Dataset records
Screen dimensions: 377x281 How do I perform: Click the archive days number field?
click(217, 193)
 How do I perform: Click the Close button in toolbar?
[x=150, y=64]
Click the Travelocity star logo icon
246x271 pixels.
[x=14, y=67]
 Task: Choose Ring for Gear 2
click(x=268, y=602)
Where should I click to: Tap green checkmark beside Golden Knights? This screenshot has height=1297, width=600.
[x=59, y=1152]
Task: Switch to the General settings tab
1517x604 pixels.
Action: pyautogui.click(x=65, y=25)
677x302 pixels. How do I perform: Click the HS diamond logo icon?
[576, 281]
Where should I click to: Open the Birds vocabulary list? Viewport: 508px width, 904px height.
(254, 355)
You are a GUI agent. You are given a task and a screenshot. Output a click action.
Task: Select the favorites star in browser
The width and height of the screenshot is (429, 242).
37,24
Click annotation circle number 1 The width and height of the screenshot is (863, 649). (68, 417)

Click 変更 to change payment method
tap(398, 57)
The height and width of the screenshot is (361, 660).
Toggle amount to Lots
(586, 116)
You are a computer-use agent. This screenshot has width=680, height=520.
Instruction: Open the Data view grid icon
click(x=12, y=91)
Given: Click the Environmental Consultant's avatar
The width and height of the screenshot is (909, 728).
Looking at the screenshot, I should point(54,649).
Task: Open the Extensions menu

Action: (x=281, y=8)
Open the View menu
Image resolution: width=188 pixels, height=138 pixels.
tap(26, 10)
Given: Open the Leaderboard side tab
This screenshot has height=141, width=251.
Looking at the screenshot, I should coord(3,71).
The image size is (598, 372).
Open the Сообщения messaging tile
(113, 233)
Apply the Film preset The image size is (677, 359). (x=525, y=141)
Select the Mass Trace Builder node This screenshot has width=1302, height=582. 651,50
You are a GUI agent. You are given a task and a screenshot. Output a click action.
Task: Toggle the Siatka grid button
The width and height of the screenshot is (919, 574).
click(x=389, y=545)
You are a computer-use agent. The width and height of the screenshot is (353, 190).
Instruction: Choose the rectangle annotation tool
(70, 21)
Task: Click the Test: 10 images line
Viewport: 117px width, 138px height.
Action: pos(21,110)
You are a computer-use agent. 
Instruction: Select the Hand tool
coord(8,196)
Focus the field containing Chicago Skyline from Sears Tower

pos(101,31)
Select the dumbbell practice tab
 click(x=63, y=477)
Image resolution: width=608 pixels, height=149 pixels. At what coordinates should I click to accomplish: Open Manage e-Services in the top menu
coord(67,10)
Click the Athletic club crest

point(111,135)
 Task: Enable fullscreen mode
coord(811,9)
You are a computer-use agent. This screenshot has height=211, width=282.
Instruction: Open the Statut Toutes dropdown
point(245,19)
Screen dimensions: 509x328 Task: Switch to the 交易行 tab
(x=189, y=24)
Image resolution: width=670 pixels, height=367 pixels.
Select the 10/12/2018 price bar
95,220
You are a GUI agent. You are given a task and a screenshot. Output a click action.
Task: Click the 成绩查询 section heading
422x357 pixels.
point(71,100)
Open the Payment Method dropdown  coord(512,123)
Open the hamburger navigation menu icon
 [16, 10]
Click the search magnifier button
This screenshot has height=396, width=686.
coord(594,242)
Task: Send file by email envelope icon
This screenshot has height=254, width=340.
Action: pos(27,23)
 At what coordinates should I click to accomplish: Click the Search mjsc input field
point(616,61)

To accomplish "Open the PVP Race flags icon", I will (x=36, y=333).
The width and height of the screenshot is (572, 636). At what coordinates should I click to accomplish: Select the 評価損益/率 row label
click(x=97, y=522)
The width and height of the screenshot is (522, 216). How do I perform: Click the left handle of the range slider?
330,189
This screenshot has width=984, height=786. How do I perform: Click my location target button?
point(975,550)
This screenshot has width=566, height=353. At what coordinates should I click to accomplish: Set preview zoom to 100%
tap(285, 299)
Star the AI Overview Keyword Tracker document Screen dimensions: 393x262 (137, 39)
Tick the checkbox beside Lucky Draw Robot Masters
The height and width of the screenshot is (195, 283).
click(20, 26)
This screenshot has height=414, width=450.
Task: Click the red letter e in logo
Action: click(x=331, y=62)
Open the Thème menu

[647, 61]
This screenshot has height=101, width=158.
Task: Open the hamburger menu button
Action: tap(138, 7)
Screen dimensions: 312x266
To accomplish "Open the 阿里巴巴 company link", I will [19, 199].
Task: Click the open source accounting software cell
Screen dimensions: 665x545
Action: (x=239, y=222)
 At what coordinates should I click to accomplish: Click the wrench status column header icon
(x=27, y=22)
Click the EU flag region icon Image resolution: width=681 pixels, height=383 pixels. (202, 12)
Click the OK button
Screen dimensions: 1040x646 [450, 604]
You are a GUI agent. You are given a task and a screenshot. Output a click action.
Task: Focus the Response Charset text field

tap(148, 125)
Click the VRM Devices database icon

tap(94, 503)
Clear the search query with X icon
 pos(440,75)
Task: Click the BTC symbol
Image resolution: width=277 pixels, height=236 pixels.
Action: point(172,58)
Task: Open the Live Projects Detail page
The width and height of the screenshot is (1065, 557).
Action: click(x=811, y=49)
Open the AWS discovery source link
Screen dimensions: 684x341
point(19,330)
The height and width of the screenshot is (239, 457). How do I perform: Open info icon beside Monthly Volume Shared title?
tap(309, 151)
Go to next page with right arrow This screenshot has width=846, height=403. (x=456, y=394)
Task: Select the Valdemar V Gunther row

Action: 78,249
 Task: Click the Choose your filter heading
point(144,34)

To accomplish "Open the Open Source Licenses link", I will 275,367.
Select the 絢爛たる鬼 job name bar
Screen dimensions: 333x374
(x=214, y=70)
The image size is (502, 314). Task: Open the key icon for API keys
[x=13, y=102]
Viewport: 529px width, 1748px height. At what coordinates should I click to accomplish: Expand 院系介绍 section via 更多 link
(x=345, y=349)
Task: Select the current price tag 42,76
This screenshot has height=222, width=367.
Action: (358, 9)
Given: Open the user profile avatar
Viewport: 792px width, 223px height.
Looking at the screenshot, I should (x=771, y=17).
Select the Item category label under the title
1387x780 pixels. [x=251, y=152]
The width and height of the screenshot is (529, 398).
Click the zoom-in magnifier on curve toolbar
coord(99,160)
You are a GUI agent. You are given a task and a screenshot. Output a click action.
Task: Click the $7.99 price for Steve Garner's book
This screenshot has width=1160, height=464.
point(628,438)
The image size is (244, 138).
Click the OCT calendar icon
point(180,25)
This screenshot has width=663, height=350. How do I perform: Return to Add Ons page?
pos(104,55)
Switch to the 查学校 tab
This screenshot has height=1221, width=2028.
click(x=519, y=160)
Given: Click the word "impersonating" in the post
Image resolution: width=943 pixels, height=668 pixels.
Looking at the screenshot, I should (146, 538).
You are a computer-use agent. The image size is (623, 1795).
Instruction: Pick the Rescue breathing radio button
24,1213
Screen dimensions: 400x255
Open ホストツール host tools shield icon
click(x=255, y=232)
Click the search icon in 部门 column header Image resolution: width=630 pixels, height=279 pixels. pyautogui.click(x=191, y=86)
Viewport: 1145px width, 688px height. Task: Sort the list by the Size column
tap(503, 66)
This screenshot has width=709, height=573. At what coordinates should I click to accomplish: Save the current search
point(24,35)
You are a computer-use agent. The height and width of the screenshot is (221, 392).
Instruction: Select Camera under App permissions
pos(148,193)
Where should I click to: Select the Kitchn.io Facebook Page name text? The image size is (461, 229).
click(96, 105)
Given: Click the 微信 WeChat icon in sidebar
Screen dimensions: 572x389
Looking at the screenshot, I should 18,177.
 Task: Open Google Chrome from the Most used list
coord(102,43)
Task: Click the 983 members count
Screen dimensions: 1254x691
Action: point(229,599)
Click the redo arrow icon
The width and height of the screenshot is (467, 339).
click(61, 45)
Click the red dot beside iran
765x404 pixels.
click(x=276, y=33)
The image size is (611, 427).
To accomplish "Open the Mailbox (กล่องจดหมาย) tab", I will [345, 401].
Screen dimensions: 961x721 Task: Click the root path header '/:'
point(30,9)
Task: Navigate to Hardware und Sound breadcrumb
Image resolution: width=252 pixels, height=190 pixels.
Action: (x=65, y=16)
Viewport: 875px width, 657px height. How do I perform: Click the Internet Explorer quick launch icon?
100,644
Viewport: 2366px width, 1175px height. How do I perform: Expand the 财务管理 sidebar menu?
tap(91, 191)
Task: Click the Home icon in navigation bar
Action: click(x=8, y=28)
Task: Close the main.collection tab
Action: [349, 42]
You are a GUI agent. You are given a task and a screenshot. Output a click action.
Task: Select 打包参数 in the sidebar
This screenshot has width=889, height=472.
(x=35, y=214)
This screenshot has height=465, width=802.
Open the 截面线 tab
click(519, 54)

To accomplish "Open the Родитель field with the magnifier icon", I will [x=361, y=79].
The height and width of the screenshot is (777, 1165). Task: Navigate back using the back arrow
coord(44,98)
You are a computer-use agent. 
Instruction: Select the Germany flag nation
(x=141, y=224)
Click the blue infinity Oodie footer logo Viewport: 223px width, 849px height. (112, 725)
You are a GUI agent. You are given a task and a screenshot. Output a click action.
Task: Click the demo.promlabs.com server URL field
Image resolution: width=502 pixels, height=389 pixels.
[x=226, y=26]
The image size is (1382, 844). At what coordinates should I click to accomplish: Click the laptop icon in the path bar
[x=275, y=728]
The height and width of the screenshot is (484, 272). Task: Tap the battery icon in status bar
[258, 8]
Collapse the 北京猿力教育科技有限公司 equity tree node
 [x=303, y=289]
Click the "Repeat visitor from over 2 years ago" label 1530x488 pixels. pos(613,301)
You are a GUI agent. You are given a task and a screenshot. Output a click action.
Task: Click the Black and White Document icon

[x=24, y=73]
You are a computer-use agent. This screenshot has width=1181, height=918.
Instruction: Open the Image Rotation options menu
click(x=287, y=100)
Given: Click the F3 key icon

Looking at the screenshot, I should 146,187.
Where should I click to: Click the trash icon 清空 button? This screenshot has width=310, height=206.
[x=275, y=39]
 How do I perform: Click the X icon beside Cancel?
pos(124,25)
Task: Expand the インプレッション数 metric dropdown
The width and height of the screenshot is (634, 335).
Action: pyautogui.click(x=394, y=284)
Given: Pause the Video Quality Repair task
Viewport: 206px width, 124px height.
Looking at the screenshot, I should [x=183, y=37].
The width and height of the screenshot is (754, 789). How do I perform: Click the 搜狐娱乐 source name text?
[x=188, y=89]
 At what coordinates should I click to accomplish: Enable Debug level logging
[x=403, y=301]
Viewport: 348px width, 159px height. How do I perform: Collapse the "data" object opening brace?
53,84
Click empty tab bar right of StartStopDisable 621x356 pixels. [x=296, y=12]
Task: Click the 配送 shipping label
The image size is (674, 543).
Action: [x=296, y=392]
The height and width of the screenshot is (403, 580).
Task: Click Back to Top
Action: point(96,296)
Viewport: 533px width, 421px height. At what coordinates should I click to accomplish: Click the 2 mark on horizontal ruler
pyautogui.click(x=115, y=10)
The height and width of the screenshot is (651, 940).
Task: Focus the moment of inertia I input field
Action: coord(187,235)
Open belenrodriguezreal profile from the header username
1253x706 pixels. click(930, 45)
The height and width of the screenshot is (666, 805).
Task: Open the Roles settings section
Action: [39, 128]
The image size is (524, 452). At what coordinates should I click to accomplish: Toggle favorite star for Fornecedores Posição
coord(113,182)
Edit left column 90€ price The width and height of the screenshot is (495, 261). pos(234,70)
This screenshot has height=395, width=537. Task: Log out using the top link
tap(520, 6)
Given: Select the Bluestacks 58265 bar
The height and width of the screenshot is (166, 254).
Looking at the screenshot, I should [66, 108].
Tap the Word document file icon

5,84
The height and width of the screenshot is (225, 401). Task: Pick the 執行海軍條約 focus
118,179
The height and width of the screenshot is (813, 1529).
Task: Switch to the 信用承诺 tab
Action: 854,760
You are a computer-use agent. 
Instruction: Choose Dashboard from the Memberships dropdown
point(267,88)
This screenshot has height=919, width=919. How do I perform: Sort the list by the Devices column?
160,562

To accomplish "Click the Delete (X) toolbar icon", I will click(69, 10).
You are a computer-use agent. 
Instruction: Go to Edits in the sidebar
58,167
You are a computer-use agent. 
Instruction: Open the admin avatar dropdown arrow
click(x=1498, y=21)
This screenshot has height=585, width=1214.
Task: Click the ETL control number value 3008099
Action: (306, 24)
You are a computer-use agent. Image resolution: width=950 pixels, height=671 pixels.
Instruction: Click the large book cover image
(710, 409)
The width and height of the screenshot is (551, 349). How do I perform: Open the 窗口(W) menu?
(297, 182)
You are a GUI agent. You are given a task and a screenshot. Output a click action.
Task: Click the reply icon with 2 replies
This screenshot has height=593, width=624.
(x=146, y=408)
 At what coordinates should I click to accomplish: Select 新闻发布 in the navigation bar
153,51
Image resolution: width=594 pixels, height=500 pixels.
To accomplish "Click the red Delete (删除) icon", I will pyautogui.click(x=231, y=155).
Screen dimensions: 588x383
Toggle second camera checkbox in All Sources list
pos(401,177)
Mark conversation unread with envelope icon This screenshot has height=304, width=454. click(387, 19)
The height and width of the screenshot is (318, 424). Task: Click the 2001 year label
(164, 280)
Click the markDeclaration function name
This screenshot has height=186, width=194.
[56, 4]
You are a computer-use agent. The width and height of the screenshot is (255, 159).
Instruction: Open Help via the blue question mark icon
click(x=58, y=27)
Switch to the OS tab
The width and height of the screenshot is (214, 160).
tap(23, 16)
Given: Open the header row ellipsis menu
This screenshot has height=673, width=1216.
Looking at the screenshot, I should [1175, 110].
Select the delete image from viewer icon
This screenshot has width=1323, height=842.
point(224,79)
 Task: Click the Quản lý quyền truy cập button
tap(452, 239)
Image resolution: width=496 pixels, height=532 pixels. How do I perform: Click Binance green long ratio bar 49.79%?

TASK DESCRIPTION
Proceeding from the line containing "The image size is (244, 138)." through the line containing "Screen dimensions: 400x255", transcribe the lines above exactly, both end lines included.

OUTPUT FOR THIS EXERCISE
The image size is (244, 138).
Click the OCT calendar icon
point(180,25)
This screenshot has width=663, height=350. How do I perform: Return to Add Ons page?
pos(104,55)
Switch to the 查学校 tab
This screenshot has height=1221, width=2028.
click(x=519, y=160)
Given: Click the word "impersonating" in the post
Image resolution: width=943 pixels, height=668 pixels.
Looking at the screenshot, I should (146, 538).
You are a computer-use agent. The image size is (623, 1795).
Instruction: Pick the Rescue breathing radio button
24,1213
Screen dimensions: 400x255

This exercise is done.